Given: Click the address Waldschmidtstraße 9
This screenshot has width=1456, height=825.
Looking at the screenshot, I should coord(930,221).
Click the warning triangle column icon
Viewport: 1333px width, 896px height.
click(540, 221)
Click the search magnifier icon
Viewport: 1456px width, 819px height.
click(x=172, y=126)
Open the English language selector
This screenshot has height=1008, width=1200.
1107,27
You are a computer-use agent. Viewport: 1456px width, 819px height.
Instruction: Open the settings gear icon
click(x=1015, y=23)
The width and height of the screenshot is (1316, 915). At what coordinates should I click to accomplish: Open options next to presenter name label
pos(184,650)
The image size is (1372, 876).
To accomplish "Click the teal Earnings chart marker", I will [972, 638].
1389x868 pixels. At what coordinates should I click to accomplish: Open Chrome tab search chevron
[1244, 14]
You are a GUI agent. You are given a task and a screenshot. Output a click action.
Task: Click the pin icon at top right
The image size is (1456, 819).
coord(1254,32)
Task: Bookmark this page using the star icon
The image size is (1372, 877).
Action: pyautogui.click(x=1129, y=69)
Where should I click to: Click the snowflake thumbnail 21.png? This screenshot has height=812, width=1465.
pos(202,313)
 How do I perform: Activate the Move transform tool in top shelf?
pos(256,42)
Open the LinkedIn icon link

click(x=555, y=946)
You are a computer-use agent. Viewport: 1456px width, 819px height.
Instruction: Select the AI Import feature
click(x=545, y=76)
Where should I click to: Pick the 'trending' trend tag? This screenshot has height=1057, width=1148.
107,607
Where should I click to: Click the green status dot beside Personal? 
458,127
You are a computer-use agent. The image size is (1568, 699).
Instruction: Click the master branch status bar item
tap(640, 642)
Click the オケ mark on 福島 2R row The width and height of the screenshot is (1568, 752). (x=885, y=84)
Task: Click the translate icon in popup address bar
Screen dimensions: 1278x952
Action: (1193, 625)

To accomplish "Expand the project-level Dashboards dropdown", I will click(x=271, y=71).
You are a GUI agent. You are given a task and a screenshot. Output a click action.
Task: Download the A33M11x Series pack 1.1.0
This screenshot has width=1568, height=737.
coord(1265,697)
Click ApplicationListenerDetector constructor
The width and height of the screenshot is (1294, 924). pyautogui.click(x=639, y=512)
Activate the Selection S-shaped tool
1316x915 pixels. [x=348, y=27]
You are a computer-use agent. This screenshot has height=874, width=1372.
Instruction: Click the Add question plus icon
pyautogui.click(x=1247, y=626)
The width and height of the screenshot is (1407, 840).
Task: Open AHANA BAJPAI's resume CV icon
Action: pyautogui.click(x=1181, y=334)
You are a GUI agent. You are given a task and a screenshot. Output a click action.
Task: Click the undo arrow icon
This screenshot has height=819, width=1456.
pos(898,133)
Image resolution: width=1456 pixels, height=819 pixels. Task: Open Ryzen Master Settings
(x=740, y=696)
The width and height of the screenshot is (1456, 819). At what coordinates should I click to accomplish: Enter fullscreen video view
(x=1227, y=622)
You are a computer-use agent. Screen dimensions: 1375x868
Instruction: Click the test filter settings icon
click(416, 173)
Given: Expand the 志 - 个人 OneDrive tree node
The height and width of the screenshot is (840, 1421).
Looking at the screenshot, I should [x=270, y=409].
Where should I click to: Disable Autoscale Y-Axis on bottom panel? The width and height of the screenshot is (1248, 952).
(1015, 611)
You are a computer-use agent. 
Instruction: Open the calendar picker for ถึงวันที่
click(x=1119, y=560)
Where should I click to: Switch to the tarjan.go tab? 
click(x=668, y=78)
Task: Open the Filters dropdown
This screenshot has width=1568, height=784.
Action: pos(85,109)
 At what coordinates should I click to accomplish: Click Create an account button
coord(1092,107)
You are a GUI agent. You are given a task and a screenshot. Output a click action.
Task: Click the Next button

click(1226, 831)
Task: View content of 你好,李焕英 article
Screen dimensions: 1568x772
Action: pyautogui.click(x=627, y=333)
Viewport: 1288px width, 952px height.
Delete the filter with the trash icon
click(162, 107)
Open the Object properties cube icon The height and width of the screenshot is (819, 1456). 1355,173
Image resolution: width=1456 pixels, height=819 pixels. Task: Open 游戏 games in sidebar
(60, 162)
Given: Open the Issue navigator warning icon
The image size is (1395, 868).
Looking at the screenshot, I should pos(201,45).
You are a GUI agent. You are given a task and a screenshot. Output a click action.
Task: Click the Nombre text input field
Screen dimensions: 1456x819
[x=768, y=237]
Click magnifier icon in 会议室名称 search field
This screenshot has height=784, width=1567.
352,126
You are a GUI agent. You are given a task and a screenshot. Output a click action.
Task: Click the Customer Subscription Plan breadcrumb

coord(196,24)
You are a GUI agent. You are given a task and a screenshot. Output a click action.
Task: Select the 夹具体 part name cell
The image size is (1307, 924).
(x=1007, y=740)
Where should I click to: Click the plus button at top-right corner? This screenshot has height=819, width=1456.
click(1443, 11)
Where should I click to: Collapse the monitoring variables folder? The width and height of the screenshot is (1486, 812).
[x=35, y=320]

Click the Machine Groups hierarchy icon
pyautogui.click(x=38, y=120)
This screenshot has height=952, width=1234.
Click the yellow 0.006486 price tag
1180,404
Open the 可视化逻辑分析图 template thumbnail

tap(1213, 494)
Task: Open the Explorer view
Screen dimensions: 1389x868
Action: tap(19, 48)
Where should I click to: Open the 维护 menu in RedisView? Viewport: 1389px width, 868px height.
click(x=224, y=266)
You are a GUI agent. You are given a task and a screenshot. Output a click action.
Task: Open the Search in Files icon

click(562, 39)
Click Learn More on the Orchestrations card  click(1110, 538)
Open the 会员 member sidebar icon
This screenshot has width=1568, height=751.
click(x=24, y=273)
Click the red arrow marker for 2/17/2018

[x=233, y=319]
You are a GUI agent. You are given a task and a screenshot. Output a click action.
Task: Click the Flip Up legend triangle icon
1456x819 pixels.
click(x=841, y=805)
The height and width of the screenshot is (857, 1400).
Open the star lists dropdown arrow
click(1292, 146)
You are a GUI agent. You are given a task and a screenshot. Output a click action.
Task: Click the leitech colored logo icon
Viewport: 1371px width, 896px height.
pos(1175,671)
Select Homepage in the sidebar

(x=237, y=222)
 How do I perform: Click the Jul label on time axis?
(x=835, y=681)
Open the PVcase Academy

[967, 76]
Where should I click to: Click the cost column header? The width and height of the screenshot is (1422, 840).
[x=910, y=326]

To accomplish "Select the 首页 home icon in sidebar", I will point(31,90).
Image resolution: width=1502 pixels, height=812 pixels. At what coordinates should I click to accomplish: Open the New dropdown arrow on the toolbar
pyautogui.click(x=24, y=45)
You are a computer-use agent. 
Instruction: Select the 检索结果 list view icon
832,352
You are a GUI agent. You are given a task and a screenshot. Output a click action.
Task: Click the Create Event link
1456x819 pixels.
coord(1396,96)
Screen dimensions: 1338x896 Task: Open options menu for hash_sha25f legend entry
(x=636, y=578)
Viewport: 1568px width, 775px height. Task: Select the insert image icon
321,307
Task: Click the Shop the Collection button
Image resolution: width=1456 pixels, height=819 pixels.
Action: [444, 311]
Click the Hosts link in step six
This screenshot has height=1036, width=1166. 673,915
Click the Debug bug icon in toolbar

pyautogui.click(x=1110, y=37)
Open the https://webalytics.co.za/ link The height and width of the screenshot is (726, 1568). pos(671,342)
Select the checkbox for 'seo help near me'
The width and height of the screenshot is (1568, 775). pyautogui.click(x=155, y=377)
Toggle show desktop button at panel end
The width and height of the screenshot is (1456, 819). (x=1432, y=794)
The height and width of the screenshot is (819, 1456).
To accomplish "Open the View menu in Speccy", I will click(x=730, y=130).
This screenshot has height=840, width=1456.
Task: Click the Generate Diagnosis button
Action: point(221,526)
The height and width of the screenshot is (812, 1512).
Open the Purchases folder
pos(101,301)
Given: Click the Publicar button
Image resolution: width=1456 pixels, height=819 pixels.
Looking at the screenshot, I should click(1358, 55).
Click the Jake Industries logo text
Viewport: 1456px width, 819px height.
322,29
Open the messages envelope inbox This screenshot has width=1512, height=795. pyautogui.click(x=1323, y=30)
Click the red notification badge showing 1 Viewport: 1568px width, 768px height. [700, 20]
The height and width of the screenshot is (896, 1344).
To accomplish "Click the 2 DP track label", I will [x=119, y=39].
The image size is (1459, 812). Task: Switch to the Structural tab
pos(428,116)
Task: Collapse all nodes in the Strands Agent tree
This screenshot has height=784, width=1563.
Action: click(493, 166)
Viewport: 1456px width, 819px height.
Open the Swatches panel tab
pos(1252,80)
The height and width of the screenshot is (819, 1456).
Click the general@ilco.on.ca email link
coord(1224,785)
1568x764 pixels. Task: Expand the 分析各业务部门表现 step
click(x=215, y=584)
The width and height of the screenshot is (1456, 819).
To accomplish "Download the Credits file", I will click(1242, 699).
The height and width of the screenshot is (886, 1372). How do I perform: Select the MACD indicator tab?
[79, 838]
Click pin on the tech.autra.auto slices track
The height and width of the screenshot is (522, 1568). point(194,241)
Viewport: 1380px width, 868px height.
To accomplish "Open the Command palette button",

##############################

→ **Your objective**: Write out the material above exactly, please, from its first line up to and including the line where "Click the warning triangle column icon" appears, and stop there.

→ **Response to the task**:
Given: Click the address Waldschmidtstraße 9
This screenshot has width=1456, height=825.
Looking at the screenshot, I should coord(930,221).
Click the warning triangle column icon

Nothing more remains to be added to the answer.